▸ **EXERCISE BRIEF**
Format every line of the listing below as a Markdown table with the columns Row and Line, numbering the rows in order and leaving out blank lines.

Entries for locating text and elements:
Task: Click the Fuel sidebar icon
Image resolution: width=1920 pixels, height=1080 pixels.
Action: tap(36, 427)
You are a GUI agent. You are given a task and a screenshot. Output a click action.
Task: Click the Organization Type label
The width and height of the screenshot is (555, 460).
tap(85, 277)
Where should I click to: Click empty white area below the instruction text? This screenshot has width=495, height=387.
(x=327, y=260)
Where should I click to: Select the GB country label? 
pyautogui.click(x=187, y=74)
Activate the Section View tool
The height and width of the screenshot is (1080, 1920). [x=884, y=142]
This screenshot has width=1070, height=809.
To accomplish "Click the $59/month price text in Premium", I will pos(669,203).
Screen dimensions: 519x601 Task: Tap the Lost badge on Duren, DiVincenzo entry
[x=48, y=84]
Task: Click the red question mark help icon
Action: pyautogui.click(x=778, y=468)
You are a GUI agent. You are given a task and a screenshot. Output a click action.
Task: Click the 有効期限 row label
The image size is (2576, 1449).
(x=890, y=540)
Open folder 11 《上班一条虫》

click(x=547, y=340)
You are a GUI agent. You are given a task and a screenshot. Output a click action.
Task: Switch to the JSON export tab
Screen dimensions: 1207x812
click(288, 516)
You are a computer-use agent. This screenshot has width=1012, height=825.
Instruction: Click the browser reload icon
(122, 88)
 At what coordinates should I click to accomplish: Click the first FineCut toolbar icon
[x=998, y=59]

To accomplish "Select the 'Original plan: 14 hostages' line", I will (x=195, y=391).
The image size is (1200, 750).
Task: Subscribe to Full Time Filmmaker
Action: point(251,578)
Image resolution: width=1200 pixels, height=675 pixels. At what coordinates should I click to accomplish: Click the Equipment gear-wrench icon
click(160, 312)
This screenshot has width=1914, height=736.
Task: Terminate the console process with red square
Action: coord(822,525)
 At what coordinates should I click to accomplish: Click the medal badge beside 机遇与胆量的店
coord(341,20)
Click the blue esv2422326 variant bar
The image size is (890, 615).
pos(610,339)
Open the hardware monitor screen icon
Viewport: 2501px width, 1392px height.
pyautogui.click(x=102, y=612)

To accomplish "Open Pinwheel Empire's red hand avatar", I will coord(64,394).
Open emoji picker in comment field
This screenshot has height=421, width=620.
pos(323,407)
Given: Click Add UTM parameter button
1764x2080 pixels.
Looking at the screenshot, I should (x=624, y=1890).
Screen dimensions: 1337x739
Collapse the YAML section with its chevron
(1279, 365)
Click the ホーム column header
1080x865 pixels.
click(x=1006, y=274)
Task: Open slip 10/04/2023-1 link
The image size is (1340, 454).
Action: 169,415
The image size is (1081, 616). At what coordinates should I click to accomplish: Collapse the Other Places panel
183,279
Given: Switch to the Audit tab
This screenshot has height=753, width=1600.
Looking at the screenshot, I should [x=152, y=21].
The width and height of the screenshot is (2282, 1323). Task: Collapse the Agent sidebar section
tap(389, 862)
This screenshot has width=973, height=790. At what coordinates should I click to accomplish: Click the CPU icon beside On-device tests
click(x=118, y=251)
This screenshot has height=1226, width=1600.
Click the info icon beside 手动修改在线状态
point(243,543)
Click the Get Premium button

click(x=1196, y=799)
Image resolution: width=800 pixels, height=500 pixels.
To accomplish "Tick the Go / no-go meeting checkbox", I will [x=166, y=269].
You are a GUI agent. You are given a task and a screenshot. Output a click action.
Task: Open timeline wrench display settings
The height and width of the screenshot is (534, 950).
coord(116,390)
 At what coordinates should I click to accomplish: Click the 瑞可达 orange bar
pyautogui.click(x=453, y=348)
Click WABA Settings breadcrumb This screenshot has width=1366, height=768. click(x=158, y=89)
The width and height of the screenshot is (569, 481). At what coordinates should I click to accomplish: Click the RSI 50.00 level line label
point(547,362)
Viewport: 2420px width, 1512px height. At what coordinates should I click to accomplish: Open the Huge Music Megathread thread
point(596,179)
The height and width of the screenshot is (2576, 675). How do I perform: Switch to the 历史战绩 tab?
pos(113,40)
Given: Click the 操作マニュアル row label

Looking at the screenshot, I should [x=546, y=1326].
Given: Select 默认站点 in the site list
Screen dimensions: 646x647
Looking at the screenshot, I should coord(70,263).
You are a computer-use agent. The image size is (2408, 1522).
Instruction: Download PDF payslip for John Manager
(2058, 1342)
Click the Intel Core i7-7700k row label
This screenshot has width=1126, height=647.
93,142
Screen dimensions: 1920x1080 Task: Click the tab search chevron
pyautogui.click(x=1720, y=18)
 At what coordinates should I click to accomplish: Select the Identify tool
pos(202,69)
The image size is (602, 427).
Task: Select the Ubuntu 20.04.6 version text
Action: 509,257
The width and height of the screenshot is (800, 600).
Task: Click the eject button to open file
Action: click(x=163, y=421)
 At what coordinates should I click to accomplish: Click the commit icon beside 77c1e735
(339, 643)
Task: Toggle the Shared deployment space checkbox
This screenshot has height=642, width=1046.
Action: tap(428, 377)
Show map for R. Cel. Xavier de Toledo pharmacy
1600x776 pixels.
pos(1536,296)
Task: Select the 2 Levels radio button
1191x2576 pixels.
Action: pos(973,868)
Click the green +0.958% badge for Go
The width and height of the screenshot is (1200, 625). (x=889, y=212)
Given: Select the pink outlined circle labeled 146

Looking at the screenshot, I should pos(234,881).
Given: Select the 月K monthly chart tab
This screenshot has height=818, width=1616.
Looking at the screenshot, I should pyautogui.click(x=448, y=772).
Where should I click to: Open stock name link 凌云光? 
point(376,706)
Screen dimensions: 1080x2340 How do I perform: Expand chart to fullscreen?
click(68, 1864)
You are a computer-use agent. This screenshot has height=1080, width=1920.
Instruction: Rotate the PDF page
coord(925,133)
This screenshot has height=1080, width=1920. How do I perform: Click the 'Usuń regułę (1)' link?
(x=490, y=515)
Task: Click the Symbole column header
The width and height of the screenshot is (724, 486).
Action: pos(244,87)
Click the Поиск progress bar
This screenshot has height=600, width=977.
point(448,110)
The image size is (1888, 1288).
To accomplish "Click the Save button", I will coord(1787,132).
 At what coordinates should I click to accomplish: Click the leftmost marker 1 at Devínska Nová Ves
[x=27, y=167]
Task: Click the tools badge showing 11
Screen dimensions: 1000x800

▸ **THE RESPONSE**
| Row | Line |
|---|---|
| 1 | Task: Click the Fuel sidebar icon |
| 2 | Image resolution: width=1920 pixels, height=1080 pixels. |
| 3 | Action: tap(36, 427) |
| 4 | You are a GUI agent. You are given a task and a screenshot. Output a click action. |
| 5 | Task: Click the Organization Type label |
| 6 | The width and height of the screenshot is (555, 460). |
| 7 | tap(85, 277) |
| 8 | Where should I click to: Click empty white area below the instruction text? This screenshot has width=495, height=387. |
| 9 | (x=327, y=260) |
| 10 | Where should I click to: Select the GB country label?  |
| 11 | pyautogui.click(x=187, y=74) |
| 12 | Activate the Section View tool |
| 13 | The height and width of the screenshot is (1080, 1920). [x=884, y=142] |
| 14 | This screenshot has width=1070, height=809. |
| 15 | To accomplish "Click the $59/month price text in Premium", I will pos(669,203). |
| 16 | Screen dimensions: 519x601 Task: Tap the Lost badge on Duren, DiVincenzo entry |
| 17 | [x=48, y=84] |
| 18 | Task: Click the red question mark help icon |
| 19 | Action: pyautogui.click(x=778, y=468) |
| 20 | You are a GUI agent. You are given a task and a screenshot. Output a click action. |
| 21 | Task: Click the 有効期限 row label |
| 22 | The image size is (2576, 1449). |
| 23 | (x=890, y=540) |
| 24 | Open folder 11 《上班一条虫》 |
| 25 | click(x=547, y=340) |
| 26 | You are a GUI agent. You are given a task and a screenshot. Output a click action. |
| 27 | Task: Switch to the JSON export tab |
| 28 | Screen dimensions: 1207x812 |
| 29 | click(288, 516) |
| 30 | You are a computer-use agent. This screenshot has width=1012, height=825. |
| 31 | Instruction: Click the browser reload icon |
| 32 | (122, 88) |
| 33 |  At what coordinates should I click to accomplish: Click the first FineCut toolbar icon |
| 34 | [x=998, y=59] |
| 35 | To accomplish "Select the 'Original plan: 14 hostages' line", I will (x=195, y=391). |
| 36 | The image size is (1200, 750). |
| 37 | Task: Subscribe to Full Time Filmmaker |
| 38 | Action: point(251,578) |
| 39 | Image resolution: width=1200 pixels, height=675 pixels. At what coordinates should I click to accomplish: Click the Equipment gear-wrench icon |
| 40 | click(160, 312) |
| 41 | This screenshot has width=1914, height=736. |
| 42 | Task: Terminate the console process with red square |
| 43 | Action: coord(822,525) |
| 44 |  At what coordinates should I click to accomplish: Click the medal badge beside 机遇与胆量的店 |
| 45 | coord(341,20) |
| 46 | Click the blue esv2422326 variant bar |
| 47 | The image size is (890, 615). |
| 48 | pos(610,339) |
| 49 | Open the hardware monitor screen icon |
| 50 | Viewport: 2501px width, 1392px height. |
| 51 | pyautogui.click(x=102, y=612) |
| 52 | To accomplish "Open Pinwheel Empire's red hand avatar", I will coord(64,394). |
| 53 | Open emoji picker in comment field |
| 54 | This screenshot has height=421, width=620. |
| 55 | pos(323,407) |
| 56 | Given: Click Add UTM parameter button |
| 57 | 1764x2080 pixels. |
| 58 | Looking at the screenshot, I should (x=624, y=1890). |
| 59 | Screen dimensions: 1337x739 |
| 60 | Collapse the YAML section with its chevron |
| 61 | (1279, 365) |
| 62 | Click the ホーム column header |
| 63 | 1080x865 pixels. |
| 64 | click(x=1006, y=274) |
| 65 | Task: Open slip 10/04/2023-1 link |
| 66 | The image size is (1340, 454). |
| 67 | Action: 169,415 |
| 68 | The image size is (1081, 616). At what coordinates should I click to accomplish: Collapse the Other Places panel |
| 69 | 183,279 |
| 70 | Given: Switch to the Audit tab |
| 71 | This screenshot has height=753, width=1600. |
| 72 | Looking at the screenshot, I should [x=152, y=21]. |
| 73 | The width and height of the screenshot is (2282, 1323). Task: Collapse the Agent sidebar section |
| 74 | tap(389, 862) |
| 75 | This screenshot has width=973, height=790. At what coordinates should I click to accomplish: Click the CPU icon beside On-device tests |
| 76 | click(x=118, y=251) |
| 77 | This screenshot has height=1226, width=1600. |
| 78 | Click the info icon beside 手动修改在线状态 |
| 79 | point(243,543) |
| 80 | Click the Get Premium button |
| 81 | click(x=1196, y=799) |
| 82 | Image resolution: width=800 pixels, height=500 pixels. |
| 83 | To accomplish "Tick the Go / no-go meeting checkbox", I will [x=166, y=269]. |
| 84 | You are a GUI agent. You are given a task and a screenshot. Output a click action. |
| 85 | Task: Open timeline wrench display settings |
| 86 | The height and width of the screenshot is (534, 950). |
| 87 | coord(116,390) |
| 88 |  At what coordinates should I click to accomplish: Click the 瑞可达 orange bar |
| 89 | pyautogui.click(x=453, y=348) |
| 90 | Click WABA Settings breadcrumb This screenshot has width=1366, height=768. click(x=158, y=89) |
| 91 | The width and height of the screenshot is (569, 481). At what coordinates should I click to accomplish: Click the RSI 50.00 level line label |
| 92 | point(547,362) |
| 93 | Viewport: 2420px width, 1512px height. At what coordinates should I click to accomplish: Open the Huge Music Megathread thread |
| 94 | point(596,179) |
| 95 | The height and width of the screenshot is (2576, 675). How do I perform: Switch to the 历史战绩 tab? |
| 96 | pos(113,40) |
| 97 | Given: Click the 操作マニュアル row label |
| 98 | Looking at the screenshot, I should [x=546, y=1326]. |
| 99 | Given: Select 默认站点 in the site list |
| 100 | Screen dimensions: 646x647 |
| 101 | Looking at the screenshot, I should coord(70,263). |
| 102 | You are a computer-use agent. The image size is (2408, 1522). |
| 103 | Instruction: Download PDF payslip for John Manager |
| 104 | (2058, 1342) |
| 105 | Click the Intel Core i7-7700k row label |
| 106 | This screenshot has width=1126, height=647. |
| 107 | 93,142 |
| 108 | Screen dimensions: 1920x1080 Task: Click the tab search chevron |
| 109 | pyautogui.click(x=1720, y=18) |
| 110 |  At what coordinates should I click to accomplish: Select the Identify tool |
| 111 | pos(202,69) |
| 112 | The image size is (602, 427). |
| 113 | Task: Select the Ubuntu 20.04.6 version text |
| 114 | Action: 509,257 |
| 115 | The width and height of the screenshot is (800, 600). |
| 116 | Task: Click the eject button to open file |
| 117 | Action: click(x=163, y=421) |
| 118 |  At what coordinates should I click to accomplish: Click the commit icon beside 77c1e735 |
| 119 | (339, 643) |
| 120 | Task: Toggle the Shared deployment space checkbox |
| 121 | This screenshot has height=642, width=1046. |
| 122 | Action: tap(428, 377) |
| 123 | Show map for R. Cel. Xavier de Toledo pharmacy |
| 124 | 1600x776 pixels. |
| 125 | pos(1536,296) |
| 126 | Task: Select the 2 Levels radio button |
| 127 | 1191x2576 pixels. |
| 128 | Action: pos(973,868) |
| 129 | Click the green +0.958% badge for Go |
| 130 | The width and height of the screenshot is (1200, 625). (x=889, y=212) |
| 131 | Given: Select the pink outlined circle labeled 146 |
| 132 | Looking at the screenshot, I should pos(234,881). |
| 133 | Given: Select the 月K monthly chart tab |
| 134 | This screenshot has height=818, width=1616. |
| 135 | Looking at the screenshot, I should pyautogui.click(x=448, y=772). |
| 136 | Where should I click to: Open stock name link 凌云光?  |
| 137 | point(376,706) |
| 138 | Screen dimensions: 1080x2340 How do I perform: Expand chart to fullscreen? |
| 139 | click(68, 1864) |
| 140 | You are a computer-use agent. This screenshot has height=1080, width=1920. |
| 141 | Instruction: Rotate the PDF page |
| 142 | coord(925,133) |
| 143 | This screenshot has height=1080, width=1920. How do I perform: Click the 'Usuń regułę (1)' link? |
| 144 | (x=490, y=515) |
| 145 | Task: Click the Symbole column header |
| 146 | The width and height of the screenshot is (724, 486). |
| 147 | Action: pos(244,87) |
| 148 | Click the Поиск progress bar |
| 149 | This screenshot has height=600, width=977. |
| 150 | point(448,110) |
| 151 | The image size is (1888, 1288). |
| 152 | To accomplish "Click the Save button", I will coord(1787,132). |
| 153 |  At what coordinates should I click to accomplish: Click the leftmost marker 1 at Devínska Nová Ves |
| 154 | [x=27, y=167] |
| 155 | Task: Click the tools badge showing 11 |
| 156 | Screen dimensions: 1000x800 |